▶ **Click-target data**
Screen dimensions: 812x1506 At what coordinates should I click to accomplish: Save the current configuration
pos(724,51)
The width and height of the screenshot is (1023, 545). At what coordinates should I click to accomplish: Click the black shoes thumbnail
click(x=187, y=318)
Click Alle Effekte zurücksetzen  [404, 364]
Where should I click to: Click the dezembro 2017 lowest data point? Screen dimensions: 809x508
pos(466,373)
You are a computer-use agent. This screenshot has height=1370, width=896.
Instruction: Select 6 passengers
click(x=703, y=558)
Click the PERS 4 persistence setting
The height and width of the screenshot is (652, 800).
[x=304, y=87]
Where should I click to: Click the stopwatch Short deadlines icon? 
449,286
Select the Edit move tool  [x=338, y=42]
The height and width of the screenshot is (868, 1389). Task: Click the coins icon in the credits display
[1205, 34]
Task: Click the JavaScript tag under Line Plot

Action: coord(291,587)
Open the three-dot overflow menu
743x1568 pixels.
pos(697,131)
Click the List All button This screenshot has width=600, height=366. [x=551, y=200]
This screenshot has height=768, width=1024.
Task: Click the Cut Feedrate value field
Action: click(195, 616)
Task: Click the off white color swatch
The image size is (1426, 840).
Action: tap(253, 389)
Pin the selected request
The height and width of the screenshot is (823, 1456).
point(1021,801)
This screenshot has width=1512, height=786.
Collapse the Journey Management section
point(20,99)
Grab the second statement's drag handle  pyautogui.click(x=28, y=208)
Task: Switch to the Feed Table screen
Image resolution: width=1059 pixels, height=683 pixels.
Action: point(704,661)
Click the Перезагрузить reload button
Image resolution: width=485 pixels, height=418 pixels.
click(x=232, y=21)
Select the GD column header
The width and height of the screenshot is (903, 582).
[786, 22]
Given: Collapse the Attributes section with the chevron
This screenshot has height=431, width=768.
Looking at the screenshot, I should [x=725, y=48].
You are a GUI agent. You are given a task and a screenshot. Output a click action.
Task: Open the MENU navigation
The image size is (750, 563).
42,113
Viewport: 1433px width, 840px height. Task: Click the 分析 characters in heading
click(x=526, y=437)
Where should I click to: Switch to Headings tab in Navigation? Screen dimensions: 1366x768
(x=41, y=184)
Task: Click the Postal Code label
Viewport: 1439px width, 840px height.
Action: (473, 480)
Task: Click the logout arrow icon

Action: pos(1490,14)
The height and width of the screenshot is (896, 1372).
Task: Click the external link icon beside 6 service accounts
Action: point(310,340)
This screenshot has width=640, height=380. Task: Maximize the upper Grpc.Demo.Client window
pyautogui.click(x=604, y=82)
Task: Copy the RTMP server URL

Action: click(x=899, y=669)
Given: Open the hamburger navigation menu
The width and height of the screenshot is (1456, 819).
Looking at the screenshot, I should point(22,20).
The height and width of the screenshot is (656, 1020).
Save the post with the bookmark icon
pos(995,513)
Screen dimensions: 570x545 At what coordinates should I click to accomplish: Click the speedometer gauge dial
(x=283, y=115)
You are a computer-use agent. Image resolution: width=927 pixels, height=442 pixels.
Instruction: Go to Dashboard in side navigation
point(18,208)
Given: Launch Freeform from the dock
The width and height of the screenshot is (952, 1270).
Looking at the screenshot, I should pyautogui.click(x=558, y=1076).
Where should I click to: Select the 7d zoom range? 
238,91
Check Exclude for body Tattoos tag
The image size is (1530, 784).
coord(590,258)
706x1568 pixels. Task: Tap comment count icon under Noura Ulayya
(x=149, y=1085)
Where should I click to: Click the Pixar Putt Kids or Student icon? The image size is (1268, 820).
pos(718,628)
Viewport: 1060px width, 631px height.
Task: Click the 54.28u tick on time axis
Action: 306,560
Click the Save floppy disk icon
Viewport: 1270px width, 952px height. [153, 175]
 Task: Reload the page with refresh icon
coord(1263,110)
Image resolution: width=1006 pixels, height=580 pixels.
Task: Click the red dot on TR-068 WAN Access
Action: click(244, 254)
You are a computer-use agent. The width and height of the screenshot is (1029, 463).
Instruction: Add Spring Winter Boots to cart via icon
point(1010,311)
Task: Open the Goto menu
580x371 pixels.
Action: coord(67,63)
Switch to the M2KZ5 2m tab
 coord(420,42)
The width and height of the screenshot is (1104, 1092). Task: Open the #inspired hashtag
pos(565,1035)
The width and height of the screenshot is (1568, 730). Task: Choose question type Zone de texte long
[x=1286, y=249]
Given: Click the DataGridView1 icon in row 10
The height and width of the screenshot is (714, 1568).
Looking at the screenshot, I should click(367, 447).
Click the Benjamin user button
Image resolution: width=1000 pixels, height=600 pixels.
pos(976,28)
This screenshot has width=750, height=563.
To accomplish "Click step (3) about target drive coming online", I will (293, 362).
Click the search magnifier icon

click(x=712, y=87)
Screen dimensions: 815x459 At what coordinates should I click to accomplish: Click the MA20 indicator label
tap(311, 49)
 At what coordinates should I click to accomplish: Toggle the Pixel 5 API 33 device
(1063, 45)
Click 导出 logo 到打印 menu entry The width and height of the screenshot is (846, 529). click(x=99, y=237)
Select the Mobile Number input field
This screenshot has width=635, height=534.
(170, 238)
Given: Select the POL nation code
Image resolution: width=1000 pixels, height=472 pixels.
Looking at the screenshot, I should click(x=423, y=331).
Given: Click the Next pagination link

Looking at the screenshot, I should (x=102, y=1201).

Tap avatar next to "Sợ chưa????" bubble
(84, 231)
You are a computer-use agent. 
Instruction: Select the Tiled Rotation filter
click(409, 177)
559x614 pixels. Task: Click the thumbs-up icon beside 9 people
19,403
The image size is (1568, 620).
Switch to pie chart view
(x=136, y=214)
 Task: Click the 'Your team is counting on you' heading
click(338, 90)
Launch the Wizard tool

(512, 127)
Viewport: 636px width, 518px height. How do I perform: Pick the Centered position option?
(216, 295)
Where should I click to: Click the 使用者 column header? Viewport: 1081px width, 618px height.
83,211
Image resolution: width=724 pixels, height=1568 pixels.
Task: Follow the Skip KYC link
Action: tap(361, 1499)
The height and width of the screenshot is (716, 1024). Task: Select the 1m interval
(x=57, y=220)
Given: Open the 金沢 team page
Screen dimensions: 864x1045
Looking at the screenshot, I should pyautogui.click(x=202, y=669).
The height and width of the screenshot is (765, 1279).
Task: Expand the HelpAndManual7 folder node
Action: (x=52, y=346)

▶ **Work to do**
Convert the records above into a JSON list of strings with one string per line, leaving out blank lines.

▶ **Answer for the task**
[
  "Screen dimensions: 812x1506 At what coordinates should I click to accomplish: Save the current configuration",
  "pos(724,51)",
  "The width and height of the screenshot is (1023, 545). At what coordinates should I click to accomplish: Click the black shoes thumbnail",
  "click(x=187, y=318)",
  "Click Alle Effekte zurücksetzen  [404, 364]",
  "Where should I click to: Click the dezembro 2017 lowest data point? Screen dimensions: 809x508",
  "pos(466,373)",
  "You are a computer-use agent. This screenshot has height=1370, width=896.",
  "Instruction: Select 6 passengers",
  "click(x=703, y=558)",
  "Click the PERS 4 persistence setting",
  "The height and width of the screenshot is (652, 800).",
  "[x=304, y=87]",
  "Where should I click to: Click the stopwatch Short deadlines icon? ",
  "449,286",
  "Select the Edit move tool  [x=338, y=42]",
  "The height and width of the screenshot is (868, 1389). Task: Click the coins icon in the credits display",
  "[1205, 34]",
  "Task: Click the JavaScript tag under Line Plot",
  "Action: coord(291,587)",
  "Open the three-dot overflow menu",
  "743x1568 pixels.",
  "pos(697,131)",
  "Click the List All button This screenshot has width=600, height=366. [x=551, y=200]",
  "This screenshot has height=768, width=1024.",
  "Task: Click the Cut Feedrate value field",
  "Action: click(195, 616)",
  "Task: Click the off white color swatch",
  "The image size is (1426, 840).",
  "Action: tap(253, 389)",
  "Pin the selected request",
  "The height and width of the screenshot is (823, 1456).",
  "point(1021,801)",
  "This screenshot has width=1512, height=786.",
  "Collapse the Journey Management section",
  "point(20,99)",
  "Grab the second statement's drag handle  pyautogui.click(x=28, y=208)",
  "Task: Switch to the Feed Table screen",
  "Image resolution: width=1059 pixels, height=683 pixels.",
  "Action: point(704,661)",
  "Click the Перезагрузить reload button",
  "Image resolution: width=485 pixels, height=418 pixels.",
  "click(x=232, y=21)",
  "Select the GD column header",
  "The width and height of the screenshot is (903, 582).",
  "[786, 22]",
  "Given: Collapse the Attributes section with the chevron",
  "This screenshot has height=431, width=768.",
  "Looking at the screenshot, I should [x=725, y=48].",
  "You are a GUI agent. You are given a task and a screenshot. Output a click action.",
  "Task: Open the MENU navigation",
  "The image size is (750, 563).",
  "42,113",
  "Viewport: 1433px width, 840px height. Task: Click the 分析 characters in heading",
  "click(x=526, y=437)",
  "Where should I click to: Switch to Headings tab in Navigation? Screen dimensions: 1366x768",
  "(x=41, y=184)",
  "Task: Click the Postal Code label",
  "Viewport: 1439px width, 840px height.",
  "Action: (473, 480)",
  "Task: Click the logout arrow icon",
  "Action: pos(1490,14)",
  "The height and width of the screenshot is (896, 1372).",
  "Task: Click the external link icon beside 6 service accounts",
  "Action: point(310,340)",
  "This screenshot has width=640, height=380. Task: Maximize the upper Grpc.Demo.Client window",
  "pyautogui.click(x=604, y=82)",
  "Task: Copy the RTMP server URL",
  "Action: click(x=899, y=669)",
  "Given: Open the hamburger navigation menu",
  "The width and height of the screenshot is (1456, 819).",
  "Looking at the screenshot, I should point(22,20).",
  "The height and width of the screenshot is (656, 1020).",
  "Save the post with the bookmark icon",
  "pos(995,513)",
  "Screen dimensions: 570x545 At what coordinates should I click to accomplish: Click the speedometer gauge dial",
  "(x=283, y=115)",
  "You are a computer-use agent. Image resolution: width=927 pixels, height=442 pixels.",
  "Instruction: Go to Dashboard in side navigation",
  "point(18,208)",
  "Given: Launch Freeform from the dock",
  "The width and height of the screenshot is (952, 1270).",
  "Looking at the screenshot, I should pyautogui.click(x=558, y=1076).",
  "Where should I click to: Select the 7d zoom range? ",
  "238,91",
  "Check Exclude for body Tattoos tag",
  "The image size is (1530, 784).",
  "coord(590,258)",
  "706x1568 pixels. Task: Tap comment count icon under Noura Ulayya",
  "(x=149, y=1085)",
  "Where should I click to: Click the Pixar Putt Kids or Student icon? The image size is (1268, 820).",
  "pos(718,628)",
  "Viewport: 1060px width, 631px height.",
  "Task: Click the 54.28u tick on time axis",
  "Action: 306,560",
  "Click the Save floppy disk icon",
  "Viewport: 1270px width, 952px height. [153, 175]",
  " Task: Reload the page with refresh icon",
  "coord(1263,110)",
  "Image resolution: width=1006 pixels, height=580 pixels.",
  "Task: Click the red dot on TR-068 WAN Access",
  "Action: click(244, 254)",
  "You are a computer-use agent. The width and height of the screenshot is (1029, 463).",
  "Instruction: Add Spring Winter Boots to cart via icon",
  "point(1010,311)",
  "Task: Open the Goto menu",
  "580x371 pixels.",
  "Action: coord(67,63)",
  "Switch to the M2KZ5 2m tab",
  " coord(420,42)",
  "The width and height of the screenshot is (1104, 1092). Task: Open the #inspired hashtag",
  "pos(565,1035)",
  "The width and height of the screenshot is (1568, 730). Task: Choose question type Zone de texte long",
  "[x=1286, y=249]",
  "Given: Click the DataGridView1 icon in row 10",
  "The height and width of the screenshot is (714, 1568).",
  "Looking at the screenshot, I should click(367, 447).",
  "Click the Benjamin user button",
  "Image resolution: width=1000 pixels, height=600 pixels.",
  "pos(976,28)",
  "This screenshot has width=750, height=563.",
  "To accomplish \"Click step (3) about target drive coming online\", I will (293, 362).",
  "Click the search magnifier icon",
  "click(x=712, y=87)",
  "Screen dimensions: 815x459 At what coordinates should I click to accomplish: Click the MA20 indicator label",
  "tap(311, 49)",
  " At what coordinates should I click to accomplish: Toggle the Pixel 5 API 33 device",
  "(1063, 45)",
  "Click 导出 logo 到打印 menu entry The width and height of the screenshot is (846, 529). click(x=99, y=237)",
  "Select the Mobile Number input field",
  "This screenshot has width=635, height=534.",
  "(170, 238)",
  "Given: Select the POL nation code",
  "Image resolution: width=1000 pixels, height=472 pixels.",
  "Looking at the screenshot, I should click(x=423, y=331).",
  "Given: Click the Next pagination link",
  "Looking at the screenshot, I should (x=102, y=1201).",
  "Tap avatar next to \"Sợ chưa????\" bubble",
  "(84, 231)",
  "You are a computer-use agent. ",
  "Instruction: Select the Tiled Rotation filter",
  "click(409, 177)",
  "559x614 pixels. Task: Click the thumbs-up icon beside 9 people",
  "19,403",
  "The image size is (1568, 620).",
  "Switch to pie chart view",
  "(x=136, y=214)",
  " Task: Click the 'Your team is counting on you' heading",
  "click(338, 90)",
  "Launch the Wizard tool",
  "(512, 127)",
  "Viewport: 636px width, 518px height. How do I perform: Pick the Centered position option?",
  "(216, 295)",
  "Where should I click to: Click the 使用者 column header? Viewport: 1081px width, 618px height.",
  "83,211",
  "Image resolution: width=724 pixels, height=1568 pixels.",
  "Task: Follow the Skip KYC link",
  "Action: tap(361, 1499)",
  "The height and width of the screenshot is (716, 1024). Task: Select the 1m interval",
  "(x=57, y=220)",
  "Given: Open the 金沢 team page",
  "Screen dimensions: 864x1045",
  "Looking at the screenshot, I should pyautogui.click(x=202, y=669).",
  "The height and width of the screenshot is (765, 1279).",
  "Task: Expand the HelpAndManual7 folder node",
  "Action: (x=52, y=346)"
]